Excerpts from a dataset
——————————
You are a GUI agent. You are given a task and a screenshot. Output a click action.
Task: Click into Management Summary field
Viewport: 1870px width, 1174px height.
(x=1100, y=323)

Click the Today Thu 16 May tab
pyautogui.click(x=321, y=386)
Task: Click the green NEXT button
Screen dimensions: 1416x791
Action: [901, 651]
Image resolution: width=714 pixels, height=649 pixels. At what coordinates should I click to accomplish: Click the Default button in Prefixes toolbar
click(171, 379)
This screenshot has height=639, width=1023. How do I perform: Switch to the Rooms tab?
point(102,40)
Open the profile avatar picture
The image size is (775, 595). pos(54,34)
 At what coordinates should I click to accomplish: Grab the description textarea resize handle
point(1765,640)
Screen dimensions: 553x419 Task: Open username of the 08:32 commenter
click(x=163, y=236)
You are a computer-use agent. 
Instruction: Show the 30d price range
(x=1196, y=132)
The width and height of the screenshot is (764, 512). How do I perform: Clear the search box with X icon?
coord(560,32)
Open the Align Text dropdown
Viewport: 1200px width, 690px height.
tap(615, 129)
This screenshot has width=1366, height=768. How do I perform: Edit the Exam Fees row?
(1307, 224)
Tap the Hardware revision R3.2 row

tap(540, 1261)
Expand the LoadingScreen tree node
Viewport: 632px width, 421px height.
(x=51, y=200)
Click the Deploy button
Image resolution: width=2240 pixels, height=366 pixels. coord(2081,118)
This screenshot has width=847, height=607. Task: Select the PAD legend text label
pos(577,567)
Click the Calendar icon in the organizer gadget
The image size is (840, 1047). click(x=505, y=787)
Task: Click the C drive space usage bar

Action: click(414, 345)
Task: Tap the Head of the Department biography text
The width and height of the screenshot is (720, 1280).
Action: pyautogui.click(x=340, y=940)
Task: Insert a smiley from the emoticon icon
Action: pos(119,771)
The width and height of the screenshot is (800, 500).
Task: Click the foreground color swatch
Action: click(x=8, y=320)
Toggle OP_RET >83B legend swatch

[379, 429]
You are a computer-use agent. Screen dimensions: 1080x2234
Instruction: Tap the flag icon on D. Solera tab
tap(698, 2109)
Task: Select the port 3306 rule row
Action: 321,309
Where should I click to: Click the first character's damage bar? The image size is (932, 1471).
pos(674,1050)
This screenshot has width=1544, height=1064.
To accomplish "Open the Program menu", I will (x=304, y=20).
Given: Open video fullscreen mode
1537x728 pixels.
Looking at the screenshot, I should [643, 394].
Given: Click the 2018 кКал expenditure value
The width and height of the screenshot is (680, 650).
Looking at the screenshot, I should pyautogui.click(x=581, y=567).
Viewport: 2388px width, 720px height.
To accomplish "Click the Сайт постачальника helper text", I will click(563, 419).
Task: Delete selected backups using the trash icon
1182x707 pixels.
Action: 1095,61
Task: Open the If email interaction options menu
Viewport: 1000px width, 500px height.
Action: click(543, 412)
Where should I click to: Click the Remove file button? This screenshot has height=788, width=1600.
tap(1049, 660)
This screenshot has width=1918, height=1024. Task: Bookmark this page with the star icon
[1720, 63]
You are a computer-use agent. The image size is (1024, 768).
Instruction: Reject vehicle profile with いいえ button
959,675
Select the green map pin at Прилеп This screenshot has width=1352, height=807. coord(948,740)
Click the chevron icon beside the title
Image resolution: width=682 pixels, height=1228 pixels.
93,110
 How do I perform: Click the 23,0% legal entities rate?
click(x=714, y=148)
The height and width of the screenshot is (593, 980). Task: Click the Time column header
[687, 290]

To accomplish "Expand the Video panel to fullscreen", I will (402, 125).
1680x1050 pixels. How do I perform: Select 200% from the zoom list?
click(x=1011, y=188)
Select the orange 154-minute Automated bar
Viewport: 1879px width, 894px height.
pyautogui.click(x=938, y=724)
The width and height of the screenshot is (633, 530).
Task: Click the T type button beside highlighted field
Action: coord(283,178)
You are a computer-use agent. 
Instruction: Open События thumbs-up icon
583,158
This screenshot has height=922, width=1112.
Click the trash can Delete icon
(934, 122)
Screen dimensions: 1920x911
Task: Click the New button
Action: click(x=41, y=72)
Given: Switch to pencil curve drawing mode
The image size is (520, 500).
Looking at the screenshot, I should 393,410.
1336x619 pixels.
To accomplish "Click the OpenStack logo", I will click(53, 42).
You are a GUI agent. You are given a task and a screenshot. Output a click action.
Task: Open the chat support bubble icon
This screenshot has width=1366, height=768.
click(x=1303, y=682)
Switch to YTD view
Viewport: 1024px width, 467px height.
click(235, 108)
——————————
_WHAT THE EXERCISE ASKS:_ Nothing may be omitted. Restate all of the entries exactly.

_RESPONSE TO THE EXERCISE:_
You are a GUI agent. You are given a task and a screenshot. Output a click action.
Task: Click into Management Summary field
Viewport: 1870px width, 1174px height.
(x=1100, y=323)

Click the Today Thu 16 May tab
pyautogui.click(x=321, y=386)
Task: Click the green NEXT button
Screen dimensions: 1416x791
Action: [901, 651]
Image resolution: width=714 pixels, height=649 pixels. At what coordinates should I click to accomplish: Click the Default button in Prefixes toolbar
click(171, 379)
This screenshot has height=639, width=1023. How do I perform: Switch to the Rooms tab?
point(102,40)
Open the profile avatar picture
The image size is (775, 595). pos(54,34)
 At what coordinates should I click to accomplish: Grab the description textarea resize handle
point(1765,640)
Screen dimensions: 553x419 Task: Open username of the 08:32 commenter
click(x=163, y=236)
You are a computer-use agent. 
Instruction: Show the 30d price range
(x=1196, y=132)
The width and height of the screenshot is (764, 512). How do I perform: Clear the search box with X icon?
coord(560,32)
Open the Align Text dropdown
Viewport: 1200px width, 690px height.
tap(615, 129)
This screenshot has width=1366, height=768. How do I perform: Edit the Exam Fees row?
(1307, 224)
Tap the Hardware revision R3.2 row

tap(540, 1261)
Expand the LoadingScreen tree node
Viewport: 632px width, 421px height.
(x=51, y=200)
Click the Deploy button
Image resolution: width=2240 pixels, height=366 pixels. coord(2081,118)
This screenshot has width=847, height=607. Task: Select the PAD legend text label
pos(577,567)
Click the Calendar icon in the organizer gadget
The image size is (840, 1047). click(x=505, y=787)
Task: Click the C drive space usage bar

Action: click(414, 345)
Task: Tap the Head of the Department biography text
The width and height of the screenshot is (720, 1280).
Action: pyautogui.click(x=340, y=940)
Task: Insert a smiley from the emoticon icon
Action: pos(119,771)
The width and height of the screenshot is (800, 500).
Task: Click the foreground color swatch
Action: click(x=8, y=320)
Toggle OP_RET >83B legend swatch

[379, 429]
You are a computer-use agent. Screen dimensions: 1080x2234
Instruction: Tap the flag icon on D. Solera tab
tap(698, 2109)
Task: Select the port 3306 rule row
Action: 321,309
Where should I click to: Click the first character's damage bar? The image size is (932, 1471).
pos(674,1050)
This screenshot has width=1544, height=1064.
To accomplish "Open the Program menu", I will (x=304, y=20).
Given: Open video fullscreen mode
1537x728 pixels.
Looking at the screenshot, I should [643, 394].
Given: Click the 2018 кКал expenditure value
The width and height of the screenshot is (680, 650).
Looking at the screenshot, I should pyautogui.click(x=581, y=567).
Viewport: 2388px width, 720px height.
To accomplish "Click the Сайт постачальника helper text", I will click(563, 419).
Task: Delete selected backups using the trash icon
1182x707 pixels.
Action: 1095,61
Task: Open the If email interaction options menu
Viewport: 1000px width, 500px height.
Action: click(543, 412)
Where should I click to: Click the Remove file button? This screenshot has height=788, width=1600.
tap(1049, 660)
This screenshot has width=1918, height=1024. Task: Bookmark this page with the star icon
[1720, 63]
You are a computer-use agent. The image size is (1024, 768).
Instruction: Reject vehicle profile with いいえ button
959,675
Select the green map pin at Прилеп This screenshot has width=1352, height=807. coord(948,740)
Click the chevron icon beside the title
Image resolution: width=682 pixels, height=1228 pixels.
93,110
 How do I perform: Click the 23,0% legal entities rate?
click(x=714, y=148)
The height and width of the screenshot is (593, 980). Task: Click the Time column header
[687, 290]

To accomplish "Expand the Video panel to fullscreen", I will (402, 125).
1680x1050 pixels. How do I perform: Select 200% from the zoom list?
click(x=1011, y=188)
Select the orange 154-minute Automated bar
Viewport: 1879px width, 894px height.
pyautogui.click(x=938, y=724)
The width and height of the screenshot is (633, 530).
Task: Click the T type button beside highlighted field
Action: coord(283,178)
You are a computer-use agent. 
Instruction: Open События thumbs-up icon
583,158
This screenshot has height=922, width=1112.
Click the trash can Delete icon
(934, 122)
Screen dimensions: 1920x911
Task: Click the New button
Action: click(x=41, y=72)
Given: Switch to pencil curve drawing mode
The image size is (520, 500).
Looking at the screenshot, I should 393,410.
1336x619 pixels.
To accomplish "Click the OpenStack logo", I will click(53, 42).
You are a GUI agent. You are given a task and a screenshot. Output a click action.
Task: Open the chat support bubble icon
This screenshot has width=1366, height=768.
click(x=1303, y=682)
Switch to YTD view
Viewport: 1024px width, 467px height.
click(235, 108)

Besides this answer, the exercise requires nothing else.